## [What needs to be done]
Reproduce the CBIZ conference call excerpt verbatim, starting with "Reconciliations of these" and going on through "strategies and prospects.".

## [Given passage]
= = = = =

Good morning, and welcome to the CBIZ's Third Quarter 2023 Conference Call. [Operator Instructions] Please note that this event is being recorded today. I would now like to turn the conference over to Lori Novickis, Director of Corporate Relations. Please go ahead..

Lori Novickis

Good morning, everyone and thank you for joining us for the CBIZ's third quarter and nine months 2023 results conference call. In connection with this call, today's press release and investor presentation have been posted to the Investor Relations page of our website cbiz.com.

As a reminder, this call is being webcast and a link to the live webcast can be found on our website. An archived replay and transcript will also be made available after the call. Before we begin, we would like to remind you that during the call management may discuss certain non-GAAP financial measures.

Reconciliations of these measures can be found in the financial tables of today's press release and investor presentation. Today's call may also include forward-looking statements, regarding our business, financial condition, results of operations, cash flows, strategies and prospects.

= = = = =

## [Dataset entries]
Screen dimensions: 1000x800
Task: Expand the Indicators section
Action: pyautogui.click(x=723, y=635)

= = = = =

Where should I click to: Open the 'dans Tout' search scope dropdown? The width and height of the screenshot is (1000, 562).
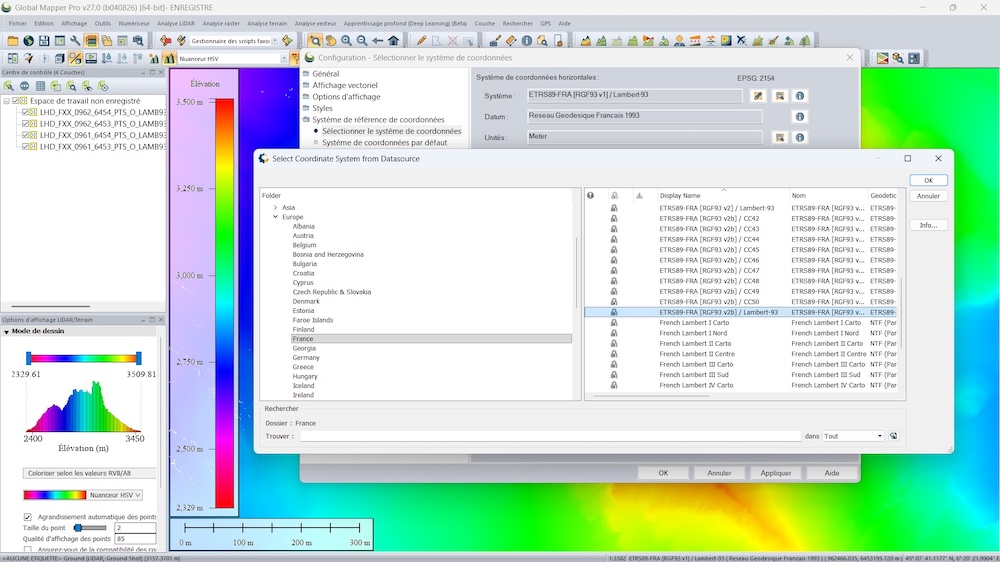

= = = = =

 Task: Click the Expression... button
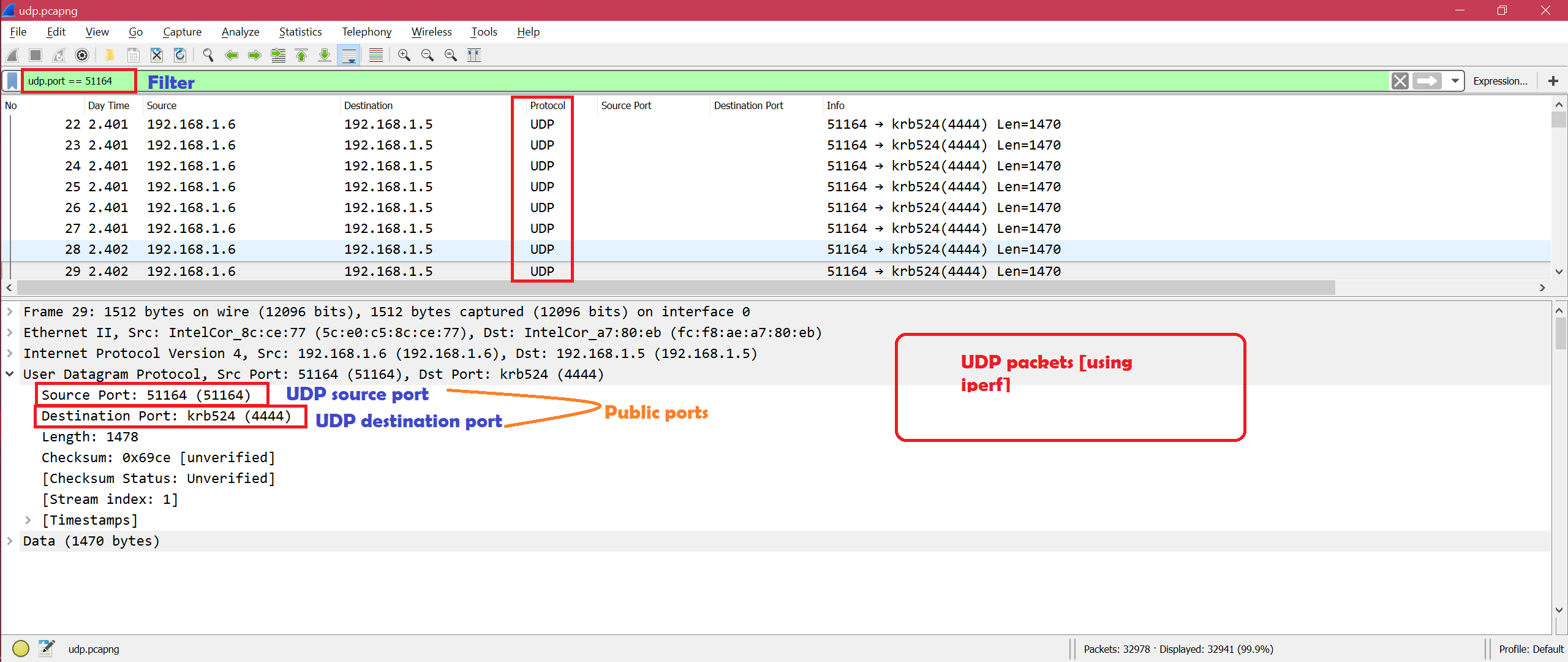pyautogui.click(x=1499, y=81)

= = = = =

## [Finished exercise]
Reconciliations of these measures can be found in the financial tables of today's press release and investor presentation. Today's call may also include forward-looking statements, regarding our business, financial condition, results of operations, cash flows, strategies and prospects.